● **Dataset excerpts**
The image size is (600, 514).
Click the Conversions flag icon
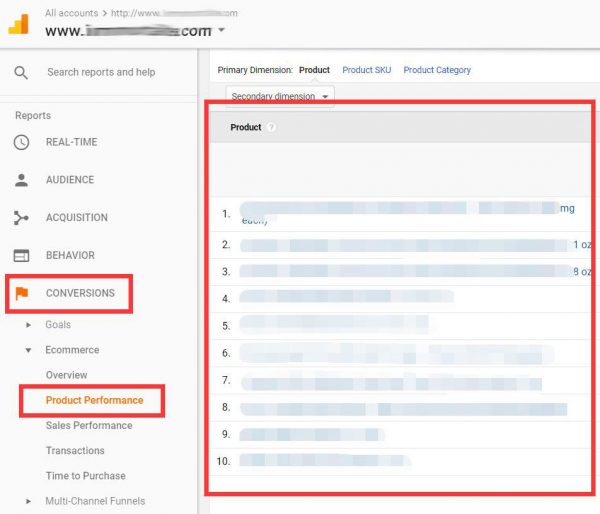tap(21, 293)
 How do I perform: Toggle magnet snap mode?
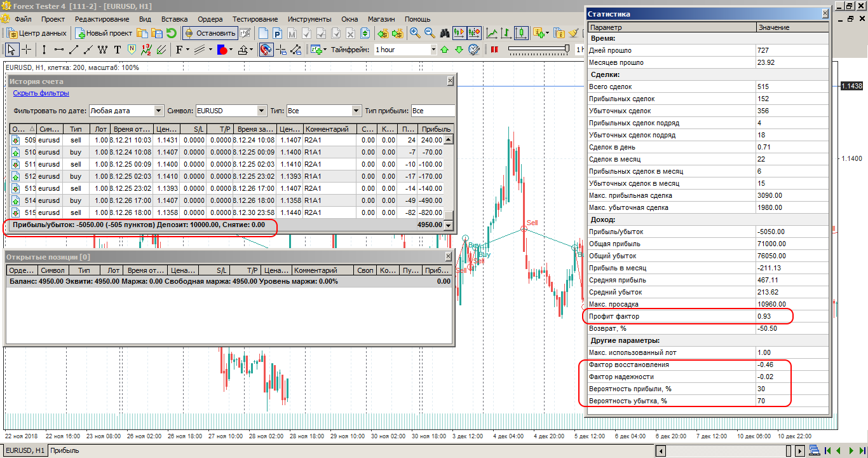(265, 50)
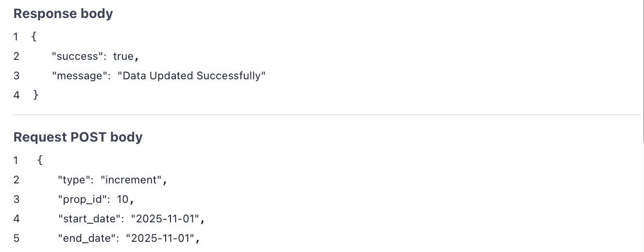The image size is (644, 252).
Task: Click the opening brace in Response body
Action: (x=33, y=37)
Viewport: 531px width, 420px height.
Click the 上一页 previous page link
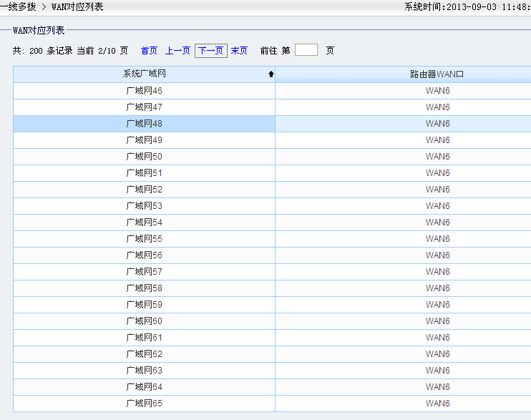[177, 51]
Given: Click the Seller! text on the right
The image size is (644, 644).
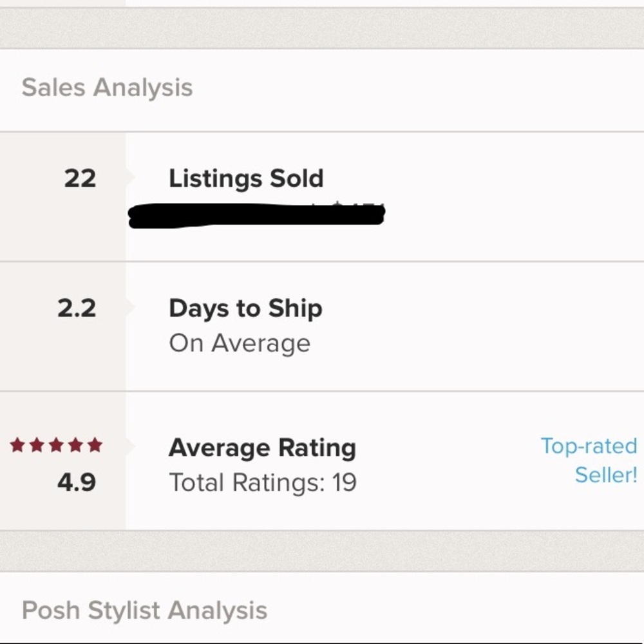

● **Instructions to follow**
Nothing but the lines from the one with "Click the 上一页 previous page link" through the end of the entries above, both included, should be set down, exactly and without pictures.

● **Written reply**
Click the 上一页 previous page link
[177, 51]
Given: Click the Seller! text on the right
The image size is (644, 644).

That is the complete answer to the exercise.